§ TASK STATEMENT
Reproduce the data below verbatim from the line containing "This screenshot has width=640, height=461." through its final line, and produce nothing more.

-*-*-

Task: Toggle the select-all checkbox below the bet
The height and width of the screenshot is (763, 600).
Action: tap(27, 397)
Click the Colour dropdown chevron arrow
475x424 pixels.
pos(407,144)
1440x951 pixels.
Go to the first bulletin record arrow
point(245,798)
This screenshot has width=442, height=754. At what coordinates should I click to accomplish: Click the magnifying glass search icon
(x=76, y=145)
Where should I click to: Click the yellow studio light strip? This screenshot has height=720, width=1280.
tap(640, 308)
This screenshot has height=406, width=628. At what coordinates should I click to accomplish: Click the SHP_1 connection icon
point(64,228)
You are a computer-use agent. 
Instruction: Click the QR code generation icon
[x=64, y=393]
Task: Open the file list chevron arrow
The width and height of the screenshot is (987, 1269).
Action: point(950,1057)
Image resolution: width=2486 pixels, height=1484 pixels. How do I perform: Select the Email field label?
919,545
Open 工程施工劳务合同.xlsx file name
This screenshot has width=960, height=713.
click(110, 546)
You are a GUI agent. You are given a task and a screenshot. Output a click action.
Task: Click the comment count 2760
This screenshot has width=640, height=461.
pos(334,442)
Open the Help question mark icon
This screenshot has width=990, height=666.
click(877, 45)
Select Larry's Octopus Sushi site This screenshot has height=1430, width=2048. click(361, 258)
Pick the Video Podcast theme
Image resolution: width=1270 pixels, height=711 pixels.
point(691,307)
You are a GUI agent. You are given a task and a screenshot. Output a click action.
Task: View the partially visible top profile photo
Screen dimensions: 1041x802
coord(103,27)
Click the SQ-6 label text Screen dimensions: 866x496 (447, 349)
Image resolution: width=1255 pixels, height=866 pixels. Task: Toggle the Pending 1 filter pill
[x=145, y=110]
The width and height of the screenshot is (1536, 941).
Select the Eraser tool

-*-*-

§ SOLUTION
This screenshot has width=640, height=461.
pos(334,442)
Open the Help question mark icon
This screenshot has width=990, height=666.
click(877, 45)
Select Larry's Octopus Sushi site This screenshot has height=1430, width=2048. click(361, 258)
Pick the Video Podcast theme
Image resolution: width=1270 pixels, height=711 pixels.
point(691,307)
You are a GUI agent. You are given a task and a screenshot. Output a click action.
Task: View the partially visible top profile photo
Screen dimensions: 1041x802
coord(103,27)
Click the SQ-6 label text Screen dimensions: 866x496 (447, 349)
Image resolution: width=1255 pixels, height=866 pixels. Task: Toggle the Pending 1 filter pill
[x=145, y=110]
The width and height of the screenshot is (1536, 941).
Select the Eraser tool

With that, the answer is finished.